La settimana scorsa si è svolta “Storie Piccine”, una manifestazione dedicata alla lettura, che ha animato le ludoteche delle sedi laziali dell’Ospedale Bambino Gesù.

L’iniziativa è servita anche a riportare l’attenzione sull’importanza di questa attività, più volte sottolineata anche dagli psicologi che operano all’interno dell’Ente Pediatrico Romano.

Infatti, come riporta il Portale dell’ospedale, la lettura, anche ascoltata, mette il bambino a contatto con espressioni e termini linguistici anche poco usuali, favorendo quindi l’arricchimento del linguaggio, sia parlato che compreso. Lo aiuta anche a formarsi la capacità di rappresentare mentalmente idee e contenuti e sviluppa l’immaginazione, la creatività, la capacità di gestire le proprie emozioni e di comprendere quelle altrui, oltre che la curiosità di scoprire nuovi aspetti del mondo che lo circonda.

Per questo motivo, gli psicologi del Bambino Gesù consigliano ai genitori di leggere a voce alta libri adatti ai loro figli fin dal primo anno di vita. Questa pratica rappresenta, inoltre, un’opportunità di relazione, di contatto, di complicità.

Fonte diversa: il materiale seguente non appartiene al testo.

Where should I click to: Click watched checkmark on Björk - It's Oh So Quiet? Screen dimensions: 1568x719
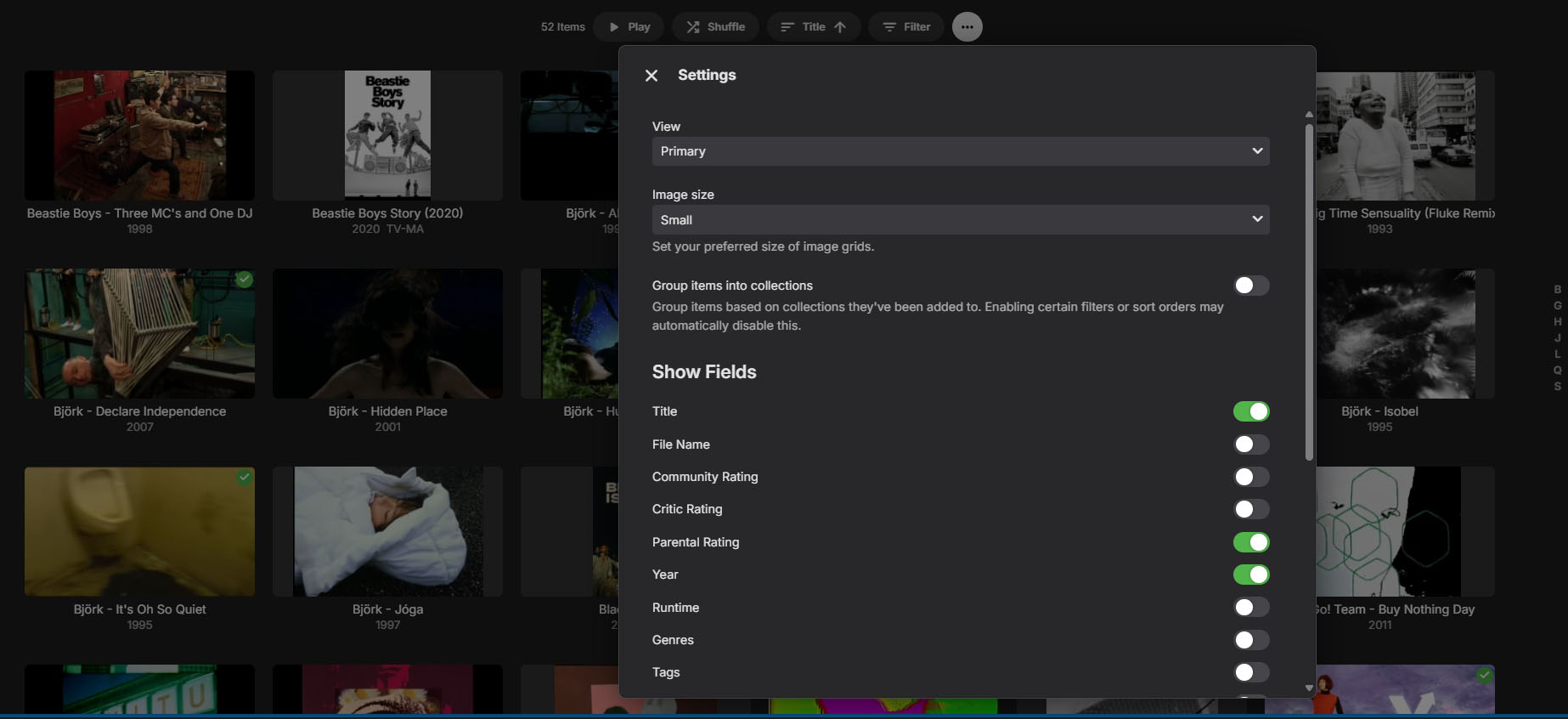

I piccoli, si legge sul portale dell’Ospedale, sono di solito molto interessati: i libri adatti per loro, in genere, contengono molte immagini colorate e poche parole, e hanno bisogno, in genere, di essere illustrati e interpretati dall’adulto, che stimola il bambino. Se il bambino è ancora piccolo e non in grado di comprendere la parola scritta, si interessa tuttavia alle immagini, e può inizialmente arrivare a capire come esse rappresentino oggetti concreti, della propria vita.

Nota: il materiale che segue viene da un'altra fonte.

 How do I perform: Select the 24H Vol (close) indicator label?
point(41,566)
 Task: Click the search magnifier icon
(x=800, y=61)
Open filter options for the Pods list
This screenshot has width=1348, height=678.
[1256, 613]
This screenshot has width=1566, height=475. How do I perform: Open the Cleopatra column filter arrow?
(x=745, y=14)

In questo modo si favorisce così il processo di simbolizzazione, attraverso il quale ad un’immagine, e poi ad una parola, possiamo assegnare un concetto. Questo processo è molto importante per lo sviluppo emotivo e cognitivo del bambino e inizia, nel secondo semestre di vita, con l’acquisizione della capacità di capire che un oggetto esiste anche se non lo si vede, poi con il gioco “a far finta”, poi con il linguaggio.